— Start —

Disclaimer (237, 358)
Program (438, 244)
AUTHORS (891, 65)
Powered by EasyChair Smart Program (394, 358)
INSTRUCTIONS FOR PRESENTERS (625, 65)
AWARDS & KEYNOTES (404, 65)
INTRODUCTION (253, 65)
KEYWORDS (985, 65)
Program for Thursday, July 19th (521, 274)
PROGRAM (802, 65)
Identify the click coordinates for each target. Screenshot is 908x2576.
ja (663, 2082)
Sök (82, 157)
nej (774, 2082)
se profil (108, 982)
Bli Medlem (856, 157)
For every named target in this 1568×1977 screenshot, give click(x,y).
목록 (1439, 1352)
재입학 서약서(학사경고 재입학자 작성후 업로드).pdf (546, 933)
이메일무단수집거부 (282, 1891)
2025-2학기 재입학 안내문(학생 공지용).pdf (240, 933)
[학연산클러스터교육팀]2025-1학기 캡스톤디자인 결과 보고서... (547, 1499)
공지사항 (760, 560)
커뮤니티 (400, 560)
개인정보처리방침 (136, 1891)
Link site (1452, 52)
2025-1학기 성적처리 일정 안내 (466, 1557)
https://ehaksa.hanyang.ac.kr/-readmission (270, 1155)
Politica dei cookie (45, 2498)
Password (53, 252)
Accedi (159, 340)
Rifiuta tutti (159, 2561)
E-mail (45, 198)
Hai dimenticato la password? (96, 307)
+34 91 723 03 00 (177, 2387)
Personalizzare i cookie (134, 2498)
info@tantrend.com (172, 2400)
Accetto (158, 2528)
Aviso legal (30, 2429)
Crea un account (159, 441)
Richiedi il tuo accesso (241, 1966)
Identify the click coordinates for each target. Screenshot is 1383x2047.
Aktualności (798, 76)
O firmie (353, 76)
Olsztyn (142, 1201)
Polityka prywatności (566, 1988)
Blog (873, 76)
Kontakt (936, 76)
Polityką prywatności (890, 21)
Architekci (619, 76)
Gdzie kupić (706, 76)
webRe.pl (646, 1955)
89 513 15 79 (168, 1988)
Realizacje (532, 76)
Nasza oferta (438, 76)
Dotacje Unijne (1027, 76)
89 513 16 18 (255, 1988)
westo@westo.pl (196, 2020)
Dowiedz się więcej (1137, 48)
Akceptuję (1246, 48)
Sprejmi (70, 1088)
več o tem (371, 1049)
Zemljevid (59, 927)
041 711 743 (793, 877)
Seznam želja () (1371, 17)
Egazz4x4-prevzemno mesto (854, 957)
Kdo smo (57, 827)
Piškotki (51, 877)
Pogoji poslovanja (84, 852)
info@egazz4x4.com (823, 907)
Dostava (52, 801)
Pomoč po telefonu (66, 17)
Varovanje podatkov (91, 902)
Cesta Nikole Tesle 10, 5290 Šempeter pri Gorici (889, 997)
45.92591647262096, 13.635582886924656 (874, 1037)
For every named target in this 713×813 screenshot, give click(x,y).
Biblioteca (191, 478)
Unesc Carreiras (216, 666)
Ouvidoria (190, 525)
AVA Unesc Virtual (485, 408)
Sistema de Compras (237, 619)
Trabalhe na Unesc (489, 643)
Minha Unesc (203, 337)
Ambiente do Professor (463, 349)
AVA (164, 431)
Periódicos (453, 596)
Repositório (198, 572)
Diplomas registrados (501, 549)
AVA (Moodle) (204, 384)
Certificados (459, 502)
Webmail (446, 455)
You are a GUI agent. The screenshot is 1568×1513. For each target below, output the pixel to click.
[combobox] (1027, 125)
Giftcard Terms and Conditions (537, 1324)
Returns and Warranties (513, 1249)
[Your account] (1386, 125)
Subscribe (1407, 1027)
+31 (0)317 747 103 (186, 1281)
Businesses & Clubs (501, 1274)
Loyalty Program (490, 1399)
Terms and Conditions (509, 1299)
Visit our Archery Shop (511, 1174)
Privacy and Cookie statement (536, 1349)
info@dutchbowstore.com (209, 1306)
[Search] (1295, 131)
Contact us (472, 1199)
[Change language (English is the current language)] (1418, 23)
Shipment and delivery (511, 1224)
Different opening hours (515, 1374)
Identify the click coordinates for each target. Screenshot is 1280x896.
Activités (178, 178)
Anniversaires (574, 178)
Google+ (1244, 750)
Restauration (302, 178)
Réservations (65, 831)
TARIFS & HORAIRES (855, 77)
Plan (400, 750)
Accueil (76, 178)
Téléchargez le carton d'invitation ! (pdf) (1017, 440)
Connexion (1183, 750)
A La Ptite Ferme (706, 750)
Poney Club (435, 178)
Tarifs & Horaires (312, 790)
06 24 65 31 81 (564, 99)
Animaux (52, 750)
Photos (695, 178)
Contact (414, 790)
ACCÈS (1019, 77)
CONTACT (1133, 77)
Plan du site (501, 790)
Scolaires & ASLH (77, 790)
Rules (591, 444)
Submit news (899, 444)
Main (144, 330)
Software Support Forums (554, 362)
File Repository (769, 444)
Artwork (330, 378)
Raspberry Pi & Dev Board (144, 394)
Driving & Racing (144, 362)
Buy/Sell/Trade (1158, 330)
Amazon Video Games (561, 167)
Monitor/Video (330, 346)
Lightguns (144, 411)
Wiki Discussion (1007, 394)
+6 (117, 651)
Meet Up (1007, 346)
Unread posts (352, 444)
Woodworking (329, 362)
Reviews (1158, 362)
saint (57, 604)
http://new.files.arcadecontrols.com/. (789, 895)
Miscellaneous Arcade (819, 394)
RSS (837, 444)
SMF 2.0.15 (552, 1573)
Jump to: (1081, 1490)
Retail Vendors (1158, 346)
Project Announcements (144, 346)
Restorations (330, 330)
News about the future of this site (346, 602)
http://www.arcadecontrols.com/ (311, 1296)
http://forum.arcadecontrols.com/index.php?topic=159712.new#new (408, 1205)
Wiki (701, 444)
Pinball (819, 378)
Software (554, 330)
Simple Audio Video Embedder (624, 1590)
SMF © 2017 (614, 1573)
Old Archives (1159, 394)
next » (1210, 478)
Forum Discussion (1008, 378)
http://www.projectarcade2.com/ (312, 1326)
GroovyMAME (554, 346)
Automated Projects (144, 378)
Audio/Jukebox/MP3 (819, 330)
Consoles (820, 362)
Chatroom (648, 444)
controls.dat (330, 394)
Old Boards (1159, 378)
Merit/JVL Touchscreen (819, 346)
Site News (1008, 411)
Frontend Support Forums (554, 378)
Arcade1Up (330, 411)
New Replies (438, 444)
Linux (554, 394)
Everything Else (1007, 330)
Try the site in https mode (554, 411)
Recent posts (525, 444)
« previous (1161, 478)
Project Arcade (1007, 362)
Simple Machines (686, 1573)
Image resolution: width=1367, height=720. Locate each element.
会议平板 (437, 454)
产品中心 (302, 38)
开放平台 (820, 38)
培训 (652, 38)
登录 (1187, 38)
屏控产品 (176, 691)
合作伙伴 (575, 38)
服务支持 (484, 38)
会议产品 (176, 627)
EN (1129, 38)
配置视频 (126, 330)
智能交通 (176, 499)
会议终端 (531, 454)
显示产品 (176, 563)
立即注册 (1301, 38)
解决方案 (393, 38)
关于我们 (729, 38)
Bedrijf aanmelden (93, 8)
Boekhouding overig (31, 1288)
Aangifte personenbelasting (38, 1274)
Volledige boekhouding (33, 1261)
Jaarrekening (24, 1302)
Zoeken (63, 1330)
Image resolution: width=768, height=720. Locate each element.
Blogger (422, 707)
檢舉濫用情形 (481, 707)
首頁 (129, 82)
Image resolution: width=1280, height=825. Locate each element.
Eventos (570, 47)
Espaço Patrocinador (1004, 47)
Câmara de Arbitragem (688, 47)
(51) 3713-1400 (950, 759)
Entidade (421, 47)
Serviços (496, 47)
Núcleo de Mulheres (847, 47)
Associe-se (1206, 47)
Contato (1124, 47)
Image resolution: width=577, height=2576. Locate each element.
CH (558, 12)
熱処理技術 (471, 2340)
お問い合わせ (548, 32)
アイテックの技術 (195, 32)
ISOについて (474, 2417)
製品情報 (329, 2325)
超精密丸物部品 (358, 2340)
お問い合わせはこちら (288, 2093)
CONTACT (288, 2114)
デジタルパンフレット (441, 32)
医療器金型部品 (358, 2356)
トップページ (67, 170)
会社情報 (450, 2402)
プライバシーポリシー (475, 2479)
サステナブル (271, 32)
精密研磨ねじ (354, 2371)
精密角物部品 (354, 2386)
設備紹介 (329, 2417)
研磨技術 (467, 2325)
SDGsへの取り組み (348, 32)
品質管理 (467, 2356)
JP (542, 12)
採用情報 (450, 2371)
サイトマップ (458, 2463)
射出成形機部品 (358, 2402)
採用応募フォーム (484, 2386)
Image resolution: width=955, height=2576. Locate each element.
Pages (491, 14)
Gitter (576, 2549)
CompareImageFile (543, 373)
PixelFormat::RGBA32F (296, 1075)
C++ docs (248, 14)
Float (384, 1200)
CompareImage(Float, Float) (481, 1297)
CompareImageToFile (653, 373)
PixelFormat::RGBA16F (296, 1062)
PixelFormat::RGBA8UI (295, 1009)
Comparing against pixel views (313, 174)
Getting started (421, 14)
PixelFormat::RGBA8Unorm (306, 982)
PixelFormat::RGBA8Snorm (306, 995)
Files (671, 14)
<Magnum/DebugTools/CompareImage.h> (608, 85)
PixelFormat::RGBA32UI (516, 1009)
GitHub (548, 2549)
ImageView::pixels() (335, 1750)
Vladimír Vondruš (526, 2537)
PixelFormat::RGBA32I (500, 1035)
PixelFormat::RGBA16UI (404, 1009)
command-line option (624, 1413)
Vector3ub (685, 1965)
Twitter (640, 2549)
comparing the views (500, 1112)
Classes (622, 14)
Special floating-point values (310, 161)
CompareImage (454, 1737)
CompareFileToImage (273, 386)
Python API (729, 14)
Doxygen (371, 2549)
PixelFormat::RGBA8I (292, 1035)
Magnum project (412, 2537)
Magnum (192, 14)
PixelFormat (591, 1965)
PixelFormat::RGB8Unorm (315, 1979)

— End —

What to produce ▸
Reproduce the material word for word, starting with its first line and going on through the line that contains "webRe.pl (646, 1955)", with that line included.

Expected answer ▸
Disclaimer (237, 358)
Program (438, 244)
AUTHORS (891, 65)
Powered by EasyChair Smart Program (394, 358)
INSTRUCTIONS FOR PRESENTERS (625, 65)
AWARDS & KEYNOTES (404, 65)
INTRODUCTION (253, 65)
KEYWORDS (985, 65)
Program for Thursday, July 19th (521, 274)
PROGRAM (802, 65)
Identify the click coordinates for each target. Screenshot is 908x2576.
ja (663, 2082)
Sök (82, 157)
nej (774, 2082)
se profil (108, 982)
Bli Medlem (856, 157)
For every named target in this 1568×1977 screenshot, give click(x,y).
목록 (1439, 1352)
재입학 서약서(학사경고 재입학자 작성후 업로드).pdf (546, 933)
이메일무단수집거부 (282, 1891)
2025-2학기 재입학 안내문(학생 공지용).pdf (240, 933)
[학연산클러스터교육팀]2025-1학기 캡스톤디자인 결과 보고서... (547, 1499)
공지사항 (760, 560)
커뮤니티 (400, 560)
개인정보처리방침 (136, 1891)
Link site (1452, 52)
2025-1학기 성적처리 일정 안내 (466, 1557)
https://ehaksa.hanyang.ac.kr/-readmission (270, 1155)
Politica dei cookie (45, 2498)
Password (53, 252)
Accedi (159, 340)
Rifiuta tutti (159, 2561)
E-mail (45, 198)
Hai dimenticato la password? (96, 307)
+34 91 723 03 00 (177, 2387)
Personalizzare i cookie (134, 2498)
info@tantrend.com (172, 2400)
Accetto (158, 2528)
Aviso legal (30, 2429)
Crea un account (159, 441)
Richiedi il tuo accesso (241, 1966)
Identify the click coordinates for each target. Screenshot is 1383x2047.
Aktualności (798, 76)
O firmie (353, 76)
Olsztyn (142, 1201)
Polityka prywatności (566, 1988)
Blog (873, 76)
Kontakt (936, 76)
Polityką prywatności (890, 21)
Architekci (619, 76)
Gdzie kupić (706, 76)
webRe.pl (646, 1955)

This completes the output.